Transcribe only what runs from the line containing "Click the FILTRO RSI color icon" through the final line below, exactly, and leave every picture out.

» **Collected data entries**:
======

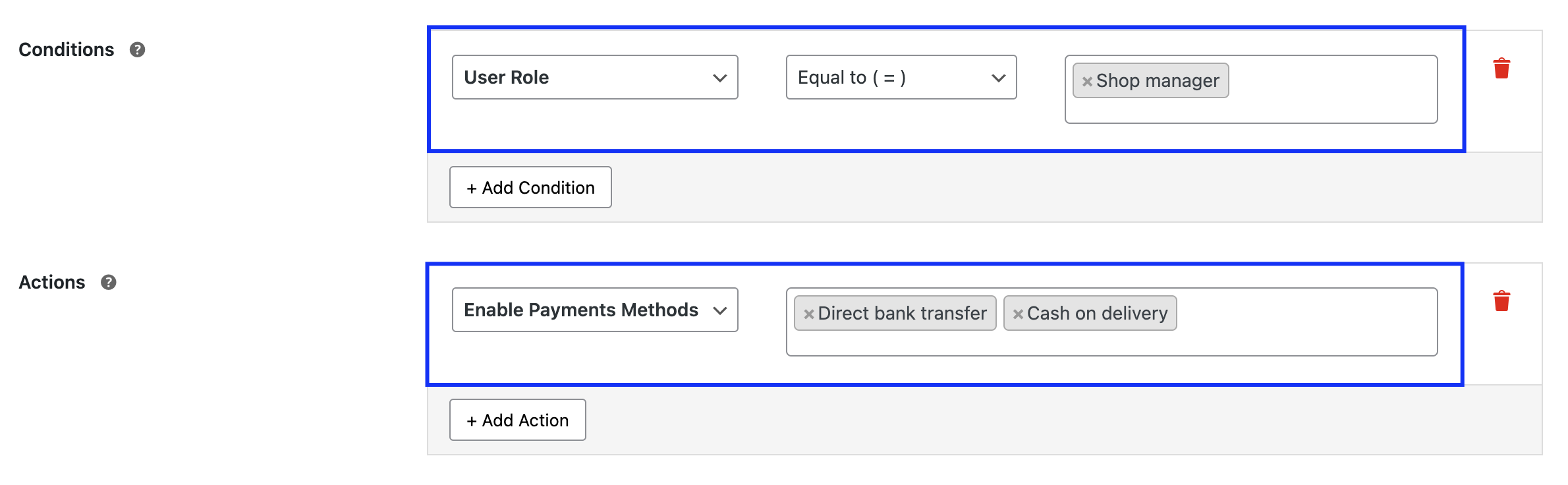The height and width of the screenshot is (485, 1568).
Task: Open the Enable Payments Methods dropdown
Action: pyautogui.click(x=595, y=310)
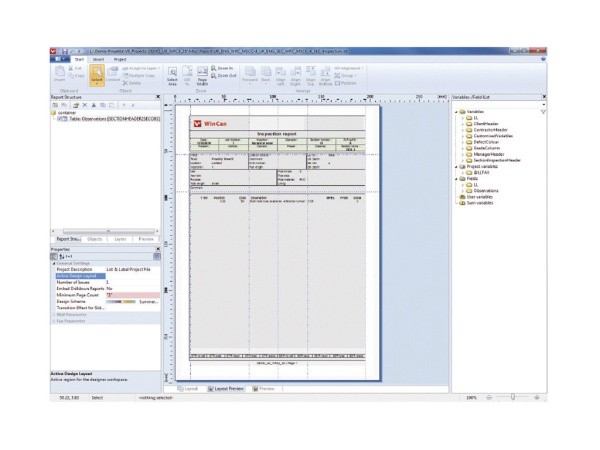The height and width of the screenshot is (450, 600).
Task: Switch to the Objects panel tab
Action: coord(94,240)
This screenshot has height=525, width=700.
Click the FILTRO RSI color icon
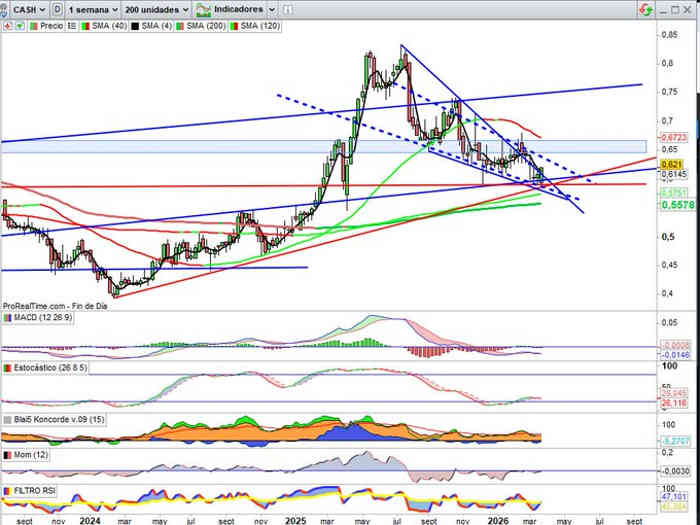[x=8, y=492]
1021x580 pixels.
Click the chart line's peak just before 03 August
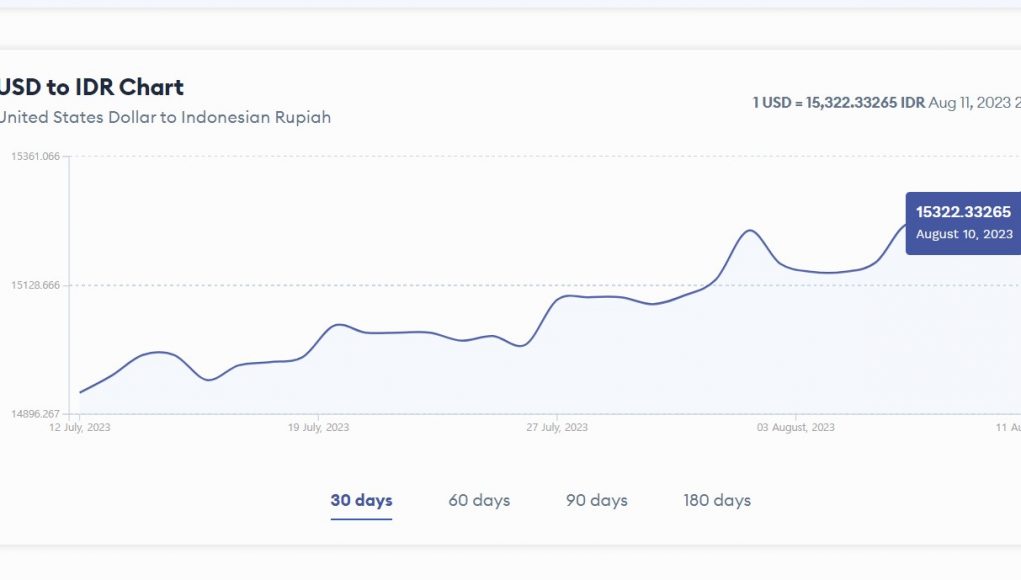click(x=748, y=230)
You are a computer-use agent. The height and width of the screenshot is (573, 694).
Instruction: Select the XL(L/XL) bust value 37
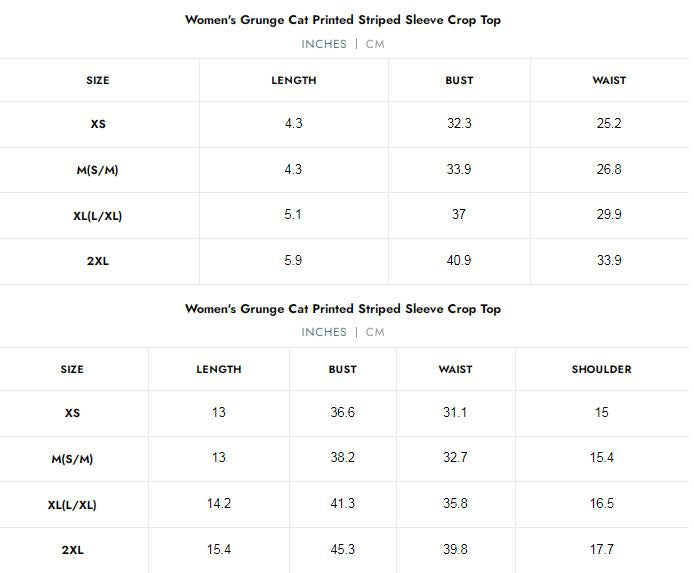point(459,215)
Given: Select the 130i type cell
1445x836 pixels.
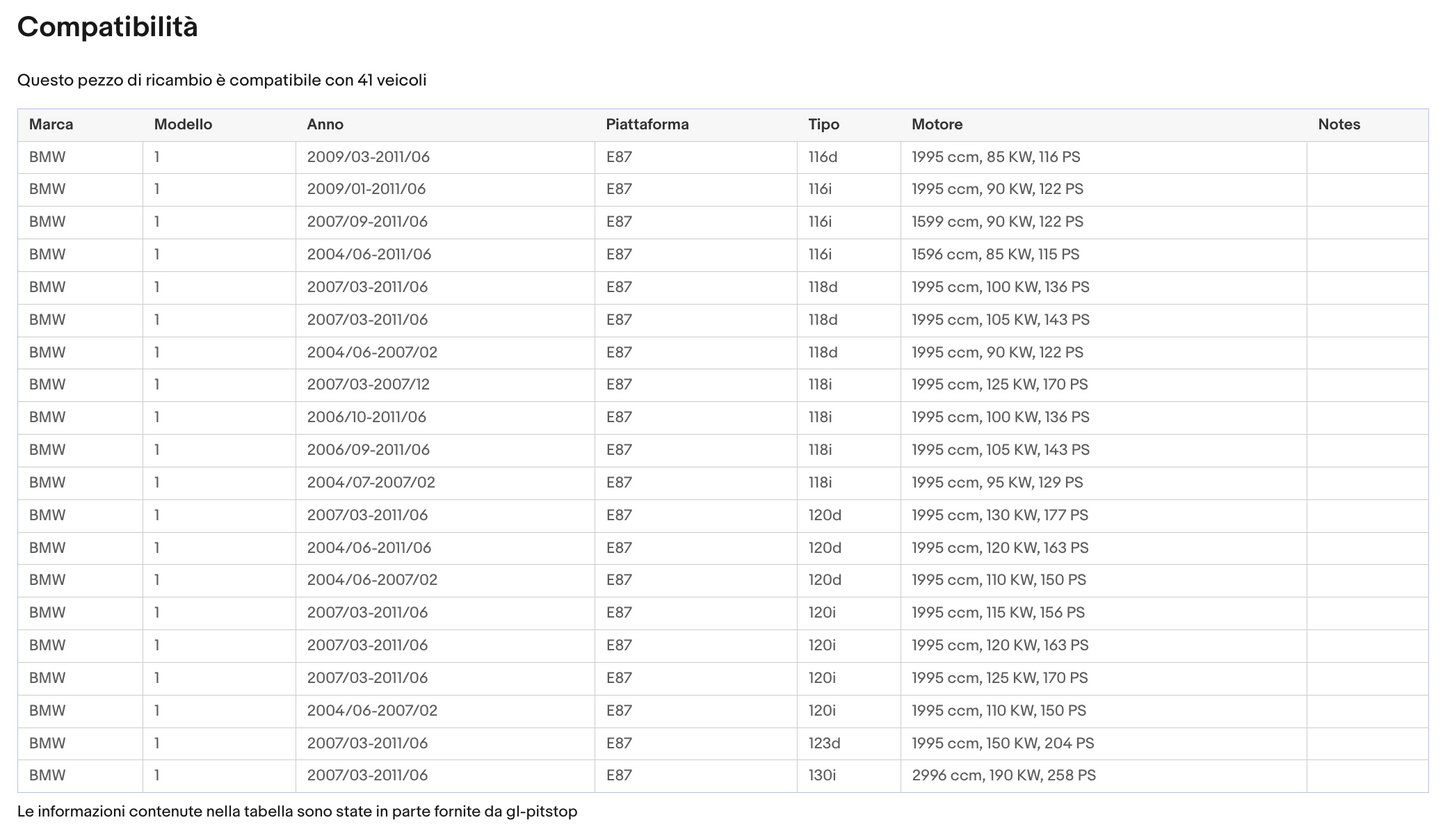Looking at the screenshot, I should [822, 775].
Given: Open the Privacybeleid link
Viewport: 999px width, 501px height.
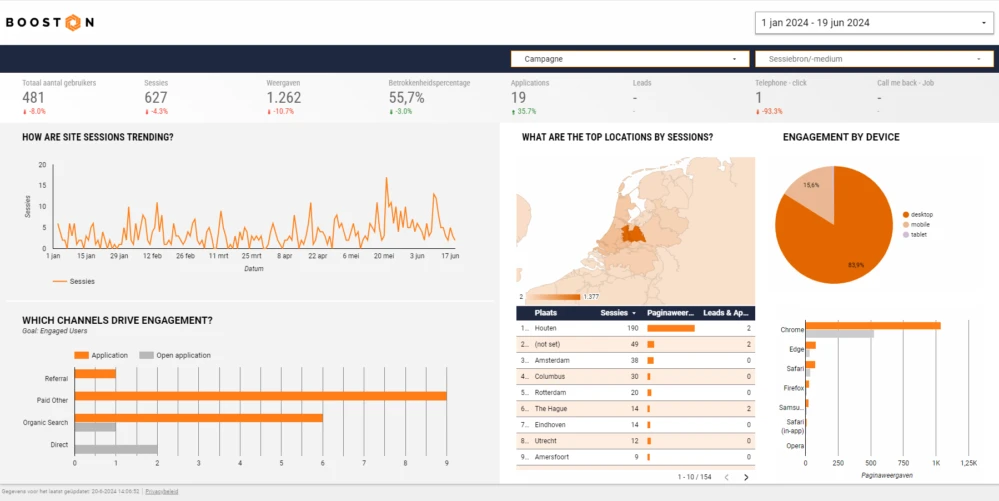Looking at the screenshot, I should point(161,492).
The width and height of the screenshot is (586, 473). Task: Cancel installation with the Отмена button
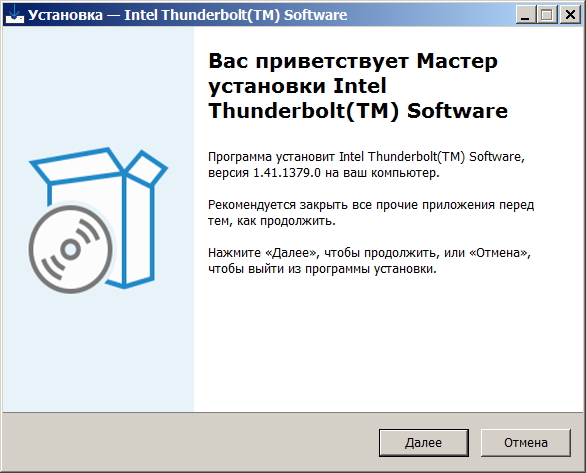click(526, 443)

======

» **Response to this exercise**:
Click the FILTRO RSI color icon
[x=8, y=492]
1021x580 pixels.
Click the chart line's peak just before 03 August
click(x=748, y=230)
You are a computer-use agent. The height and width of the screenshot is (573, 694).
Instruction: Select the XL(L/XL) bust value 37
point(459,215)
Given: Select the 130i type cell
1445x836 pixels.
Looking at the screenshot, I should [822, 775].
Given: Open the Privacybeleid link
Viewport: 999px width, 501px height.
Looking at the screenshot, I should point(161,492).
The width and height of the screenshot is (586, 473). Task: Cancel installation with the Отмена button
click(526, 443)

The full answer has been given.